In other news, the plagiarism discussion in which various of us had been very careful not to "name names" has now progressed, a name has been mentioned and the person in question has been asked to explain, if he can. If you'd like to find out more, visit the thread on How Publishing Really Works.

The fallout for me with all this discussion has been a heightened sensitivity, perhaps even insecurity, when I write as to whether I am really writing my own story, or has something from somewhere else slipped in. I just have to trust that I am, but try and still remain aware. It is a delicate balance.

Monday, July 27, 2009

The Day Got Better

It was not a great day. It started off hot, like all the other days recently.
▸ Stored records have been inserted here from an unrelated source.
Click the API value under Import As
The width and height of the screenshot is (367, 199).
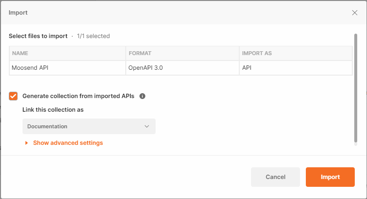tap(247, 68)
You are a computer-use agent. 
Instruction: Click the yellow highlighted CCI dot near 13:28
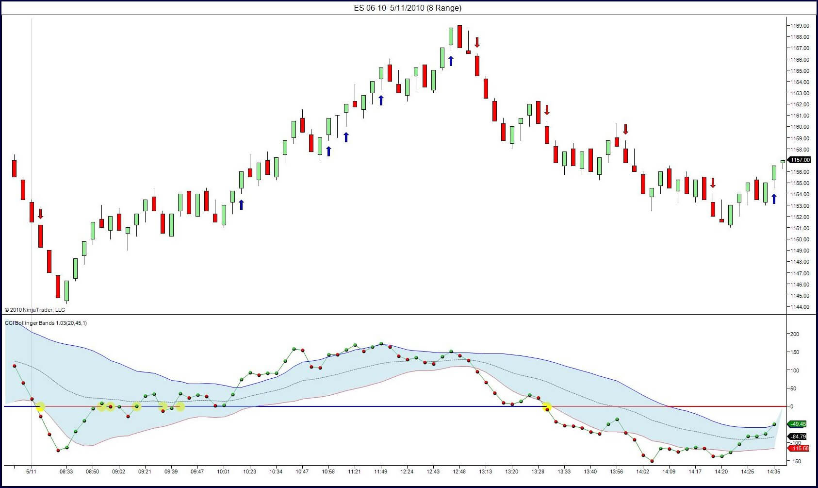547,407
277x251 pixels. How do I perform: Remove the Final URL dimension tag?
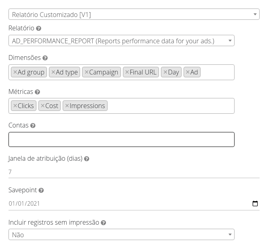point(127,72)
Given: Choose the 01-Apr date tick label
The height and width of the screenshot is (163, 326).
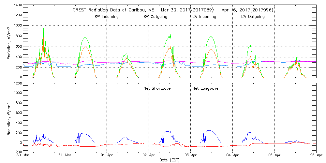Looking at the screenshot, I should tap(107, 155).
And the forecast says only: "Hotter than average", and "getting hotter." Outside is doing its impression of an oven. Dazzling sunlight. Not conducive to work. Not conducive to focus. So... after dealing with bureaucracy, trying to phone, trying to get people to reply, I retired to my cellar. But still, despite the several-degree-temp-drop, I still couldn't get down to anything.
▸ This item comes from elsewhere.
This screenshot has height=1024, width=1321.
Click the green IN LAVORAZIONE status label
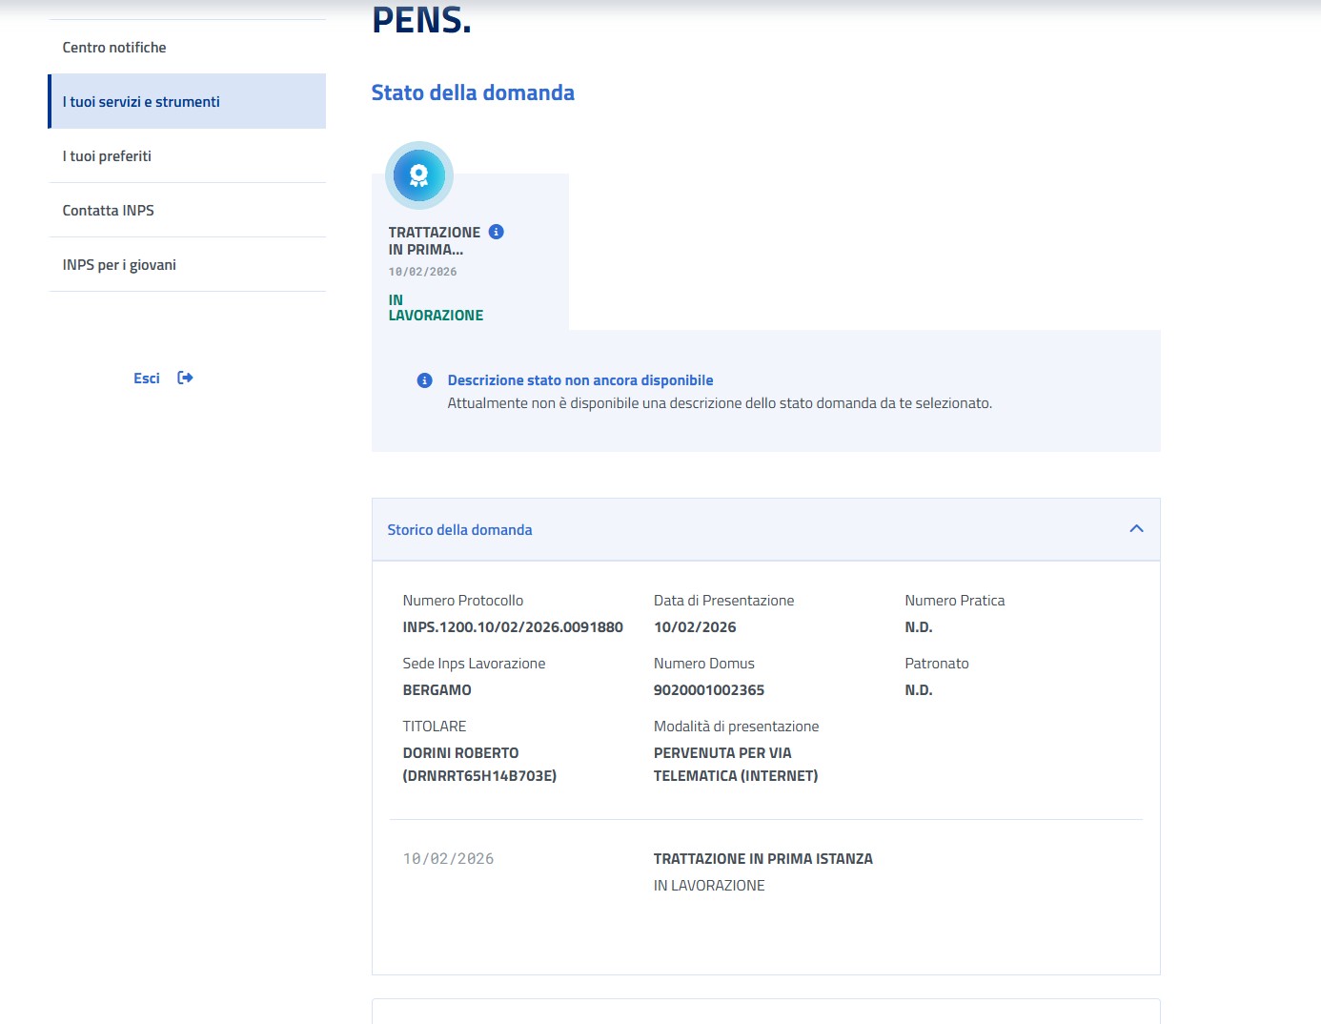point(436,308)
Faffing ensued. Much faffing (phaphing?). I assembled some prompts for myself, odd phrases from poems and things like that, to kick start me. But - nothing. Just frustration. More Facebook, more online scrabble. And much, much less writing.

Ok, I decided to abandon it all and watch an episode of Eureka, a wonderfully odd sort of sci-fi series from the US. Love it! I thought that might stimulate the creative juices (watching TV is always "research into narratives and character development"!). And, well, it did. I got the prompts back out and wrote a poem, and felt cleansed. Ahhhh.

Then this afternoon, more and more heat. The air con had no choice but to become active, it was unbearable. Crabby. Very crabby we both were. And then plagiarism reared its ugly head - again. Not my work, but a friend's. Again. Awful, awful, awful. Again. Will this despicable person never learn?

A trip to the post office, where there was no queue but much aircon, made things better: two literary magazines, Electric Literature and Ninth Letter, and a review copy of J Robert Lennon's short story collection, Pieces for the Left Hand. Nothing cheers the overheated heart like great reading material!

And then tonight, the best of all: an email from the editor of an online mag saying that he doesn't normally do this, but he's "been enjoying my writing so much" and would like me to submit something. Love this. Love this enormously! It has happened a few times, and it is just the nicest thing, most surprising and delightful. The online mag, which I won't name in case the editor doesn't want it known that he has ever done this kind of thing, likes experimental fiction. Right up my street. Will keep you updated!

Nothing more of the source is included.